A importância da educação financeira na vida do cidadão
Enviada em 01/10/2020
Durante o governo de Fernando Collor, houve o confisco da poupança sobre os valores acima de 50 mil cruzados. Essa medida, a qual fazia parte do Plano Brasil Novo, foi responsável por um “surto” de suicídios entre a sociedade brasileira. Paralelamente, a importância da educação financeira foi negligenciada no cotidiano do cidadão. Isso aumenta a inadimplência nas relações sociais e pode ser explicada pela passividade estatal. Portanto, inferem-se medidas que atenuem essa problemática.

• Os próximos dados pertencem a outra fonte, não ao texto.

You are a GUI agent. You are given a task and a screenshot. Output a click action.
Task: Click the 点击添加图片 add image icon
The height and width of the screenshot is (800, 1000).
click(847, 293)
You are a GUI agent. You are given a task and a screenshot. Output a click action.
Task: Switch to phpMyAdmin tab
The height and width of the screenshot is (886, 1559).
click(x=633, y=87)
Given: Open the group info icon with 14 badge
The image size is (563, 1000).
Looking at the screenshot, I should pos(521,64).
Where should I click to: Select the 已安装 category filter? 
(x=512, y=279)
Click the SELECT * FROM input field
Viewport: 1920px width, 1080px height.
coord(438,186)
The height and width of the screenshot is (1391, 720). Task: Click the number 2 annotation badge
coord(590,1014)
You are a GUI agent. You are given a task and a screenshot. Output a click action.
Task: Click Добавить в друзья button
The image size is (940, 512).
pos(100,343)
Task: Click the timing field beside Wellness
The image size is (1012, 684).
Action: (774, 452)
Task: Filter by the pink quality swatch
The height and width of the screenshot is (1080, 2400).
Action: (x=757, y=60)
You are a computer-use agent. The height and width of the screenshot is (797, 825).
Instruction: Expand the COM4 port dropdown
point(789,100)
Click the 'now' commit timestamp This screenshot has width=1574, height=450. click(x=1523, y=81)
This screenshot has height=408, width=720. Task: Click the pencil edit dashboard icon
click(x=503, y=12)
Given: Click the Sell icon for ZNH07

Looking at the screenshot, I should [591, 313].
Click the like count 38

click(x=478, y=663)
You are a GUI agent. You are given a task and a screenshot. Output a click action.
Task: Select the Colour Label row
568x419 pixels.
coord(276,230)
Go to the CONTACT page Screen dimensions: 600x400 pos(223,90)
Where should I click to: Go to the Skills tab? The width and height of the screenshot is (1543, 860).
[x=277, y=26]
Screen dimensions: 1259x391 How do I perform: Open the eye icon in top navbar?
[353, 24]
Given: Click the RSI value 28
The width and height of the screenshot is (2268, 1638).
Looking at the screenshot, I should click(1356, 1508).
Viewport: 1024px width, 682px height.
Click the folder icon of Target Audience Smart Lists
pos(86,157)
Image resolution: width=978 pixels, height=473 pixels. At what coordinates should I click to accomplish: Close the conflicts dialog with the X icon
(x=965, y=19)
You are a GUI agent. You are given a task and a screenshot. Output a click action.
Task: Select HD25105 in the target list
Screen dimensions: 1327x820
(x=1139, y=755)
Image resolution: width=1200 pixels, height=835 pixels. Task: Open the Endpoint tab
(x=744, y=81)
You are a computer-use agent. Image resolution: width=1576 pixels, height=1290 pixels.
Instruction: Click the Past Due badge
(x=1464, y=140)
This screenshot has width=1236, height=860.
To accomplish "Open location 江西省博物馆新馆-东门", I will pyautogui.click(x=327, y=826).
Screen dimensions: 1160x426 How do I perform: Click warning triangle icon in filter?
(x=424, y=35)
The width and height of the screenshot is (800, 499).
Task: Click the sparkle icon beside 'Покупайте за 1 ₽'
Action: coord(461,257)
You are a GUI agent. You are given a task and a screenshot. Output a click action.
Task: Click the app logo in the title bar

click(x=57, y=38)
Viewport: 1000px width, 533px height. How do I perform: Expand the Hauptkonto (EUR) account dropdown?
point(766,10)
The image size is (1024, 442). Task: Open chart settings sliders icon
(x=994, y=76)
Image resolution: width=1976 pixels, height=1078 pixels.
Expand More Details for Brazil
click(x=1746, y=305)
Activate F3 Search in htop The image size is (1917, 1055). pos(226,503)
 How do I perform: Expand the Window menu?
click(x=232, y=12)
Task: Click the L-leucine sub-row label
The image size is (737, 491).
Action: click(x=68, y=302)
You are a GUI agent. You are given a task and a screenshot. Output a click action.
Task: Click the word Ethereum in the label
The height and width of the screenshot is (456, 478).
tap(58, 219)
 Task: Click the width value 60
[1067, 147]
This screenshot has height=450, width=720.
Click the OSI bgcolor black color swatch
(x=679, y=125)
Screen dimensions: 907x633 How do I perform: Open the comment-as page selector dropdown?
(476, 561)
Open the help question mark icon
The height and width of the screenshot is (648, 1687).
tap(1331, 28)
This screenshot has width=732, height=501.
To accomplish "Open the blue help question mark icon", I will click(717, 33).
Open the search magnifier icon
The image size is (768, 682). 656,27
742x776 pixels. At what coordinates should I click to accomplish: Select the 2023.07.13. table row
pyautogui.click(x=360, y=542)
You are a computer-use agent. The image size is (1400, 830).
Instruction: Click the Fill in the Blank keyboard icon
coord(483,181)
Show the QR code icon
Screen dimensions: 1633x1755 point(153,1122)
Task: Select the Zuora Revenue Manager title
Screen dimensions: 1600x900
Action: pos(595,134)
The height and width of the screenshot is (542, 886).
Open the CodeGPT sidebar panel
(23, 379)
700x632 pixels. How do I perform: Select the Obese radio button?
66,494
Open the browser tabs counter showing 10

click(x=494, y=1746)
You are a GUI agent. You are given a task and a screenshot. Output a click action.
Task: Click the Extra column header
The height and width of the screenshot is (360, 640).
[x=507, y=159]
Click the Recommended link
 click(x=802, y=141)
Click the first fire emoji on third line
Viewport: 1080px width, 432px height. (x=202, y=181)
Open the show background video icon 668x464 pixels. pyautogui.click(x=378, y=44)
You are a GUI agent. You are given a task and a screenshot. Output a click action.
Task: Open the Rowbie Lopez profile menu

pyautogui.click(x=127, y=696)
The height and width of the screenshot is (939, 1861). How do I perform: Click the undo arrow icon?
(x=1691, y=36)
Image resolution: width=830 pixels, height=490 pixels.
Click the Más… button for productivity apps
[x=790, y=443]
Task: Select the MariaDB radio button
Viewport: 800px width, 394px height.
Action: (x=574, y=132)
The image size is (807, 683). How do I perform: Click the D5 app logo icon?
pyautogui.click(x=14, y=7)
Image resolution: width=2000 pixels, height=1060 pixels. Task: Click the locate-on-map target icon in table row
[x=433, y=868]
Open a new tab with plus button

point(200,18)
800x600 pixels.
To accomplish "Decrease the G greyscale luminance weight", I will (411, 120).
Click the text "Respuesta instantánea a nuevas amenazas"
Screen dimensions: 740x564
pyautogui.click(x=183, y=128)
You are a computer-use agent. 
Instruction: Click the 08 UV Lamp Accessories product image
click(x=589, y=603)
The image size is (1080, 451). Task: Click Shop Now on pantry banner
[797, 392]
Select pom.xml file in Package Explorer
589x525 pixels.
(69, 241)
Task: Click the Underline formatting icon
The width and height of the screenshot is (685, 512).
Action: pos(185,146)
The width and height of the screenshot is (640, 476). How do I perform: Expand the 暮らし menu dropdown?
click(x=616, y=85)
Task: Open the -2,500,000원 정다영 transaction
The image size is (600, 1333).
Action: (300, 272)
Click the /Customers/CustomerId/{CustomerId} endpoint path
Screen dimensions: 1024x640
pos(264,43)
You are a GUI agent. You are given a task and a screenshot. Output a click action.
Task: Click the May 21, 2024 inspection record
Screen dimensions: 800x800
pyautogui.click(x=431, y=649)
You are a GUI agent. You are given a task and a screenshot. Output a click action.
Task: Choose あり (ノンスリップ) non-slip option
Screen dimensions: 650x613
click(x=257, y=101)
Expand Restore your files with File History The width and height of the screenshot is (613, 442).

Nessa perspectiva, fica visível a falta de incentivos referentes ao planejamento financeiro tanto nas escolas como no cotidiano civil. Segundo Karl Marx, filósofo alemão, o governo do Estado é um comitê para gerir os negócios comuns da burguesia. Analogamente, existe, no panorama canarinho, um contexto de subversão das classes pobres e de continuidade das desigualdades devido à falta de políticas públicas para a educação financeira da sociedade. Dessa forma, esse imbróglio impede a ascensão e melhoria das condições de vida dos cidadãos.
Outrossim, é importante discorrer a respeito da inadimplência decorrente da negligência educacional. Para Émile Durkheim, o indivíduo é construído socialmente a partir de suas experiências e aprendizados até a vida adulta. Nesse sentido, cria-se uma concepção errónea nos cidadãos de falta de importância no que diz a respeito ao planejamento financeiro. De forma conseguinte, é cotidiano os casos de acúmulo de dívidas e consumo exacerbado. Assim, ações para atenuar esse contexto são necessárias.
Frente ao argumentado, fica clara a necessidade de mudança desse cenário malicioso. Logo, cabe ao Ministério da Educação executar uma reforma na base curricular por meio da implantação da educação financeira como matéria obrigatória a ser cumprida nas escolas públicas para que haja a formação de um corpo docente instruído e capaz de se planejar monetariamente. Somado a isso, o Ministério de Desenvolvimento deve fornecer cursos de organização financeira para o público adulto com foco nas periferias. Somente assim o cenário de Collor não será reproduzido.